Guillaume Gillet a profité de sa semaine de semi-repos pour recharger ses accus


BRUXELLES Guillaume Gillet a été contraint de prendre de la hauteur, vendredi soir : victime d’une suspension imputable à deux avertissements, il a suivi Serbie - Belgique depuis la tribune. Il a vibré autant que ses compagnons d’épopée installés sur le banc de touche : “L’offensive serbe initiale a rendu périlleuses nos vingt-cinq premières minutes. J’ai senti ensuite que les Diables reprenaient doucement la direction de la partie. Ils avaient su gérer la pression adverse : ils ont ensuite planté leurs banderilles aux bons moments. Ils ont signé là une grande performance !”

L’Anderlechtois estime avoir tiré profit de ce repos forcé. “Par la force des choses, j’ai vécu une semaine assez calme. Elle m’a servi de remise en forme après une longue série de matches.”

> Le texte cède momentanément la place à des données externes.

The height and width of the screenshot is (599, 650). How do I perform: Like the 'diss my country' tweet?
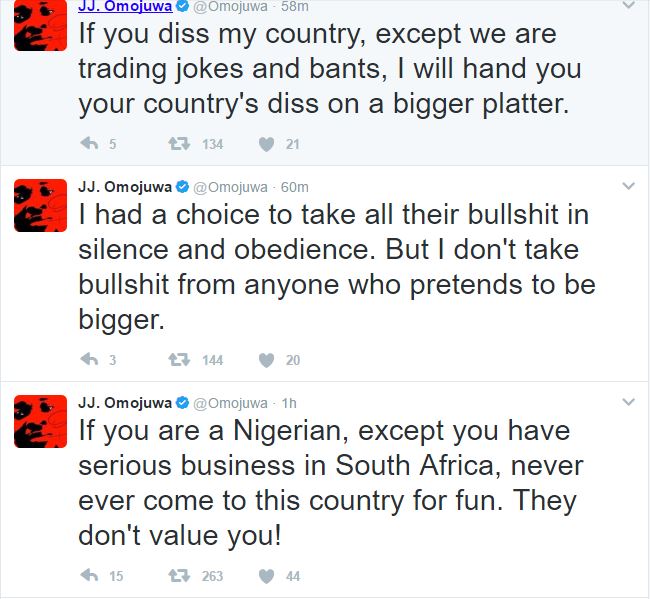266,144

Guillaume Gillet a conscience d’écoper de trop d’avertissements cette saison. Il en décline volontiers l’énumération : “J’en ai déjà pris quatre en championnat, un en Ligue des Champions et deux avec les Diables. C’est un total excessif pour un joueur qui, généralement, ne commet presque pas de fautes. Certains d’entre eux ont sanctionné des rouspétances. Ils me sont entièrement imputables. Mais, trop souvent, j’ai écopé d’une carte jaune pour avoir commis ma toute première faute du match.”

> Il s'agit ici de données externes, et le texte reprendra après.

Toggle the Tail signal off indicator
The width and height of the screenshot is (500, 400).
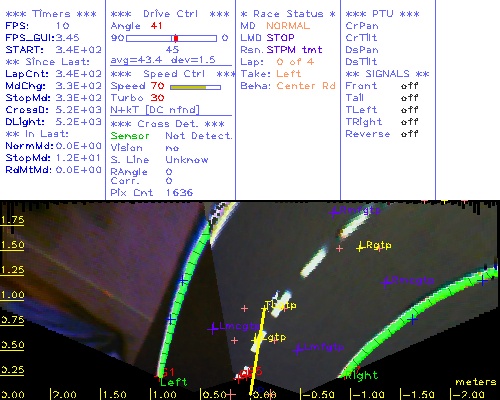pyautogui.click(x=409, y=98)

Reprendra-t-il sa place contre l’Ecosse ? “Le coach n’a encore rien dit. Sa décision dépendra peut-être du système de jeu qu’il préconisera : voudra-t-il des arrières offensifs ou préférera-t-il assurer ? Je trouve que Toby a fait ce qu’il devait faire. Personnellement, j’avais livré le meilleur de moi-même lors des quatre matches précédents. J’étais satisfait de mes prestations. Je m’implique à fond dans ce groupe. Mon grand objectif est de m’y forger une place de titulaire. Oui, à l’arrière droit !”

Quelle Belgique découvrira-t-on mardi soir ? “L’Ecosse jouera son va-tout. Une défaite équivaudrait pour elle à une quasi-élimination. On sait que ses joueurs seront très motivés. Jamais ils ne laisseront tomber les bras. Quant à nous, nous devrons nous atteler à leur… couper les jambes. Nous avons mûri. Nous ne voulons plus nous reposer sur un seul succès mais au contraire enchaîner les victoires. Le propre des grandes équipes est de s’attacher au long terme. C’est l’exemple que nous devons suivre : engranger les succès en restant les pieds sur terre. C’est de cette manière que nous continuerons de grandir.”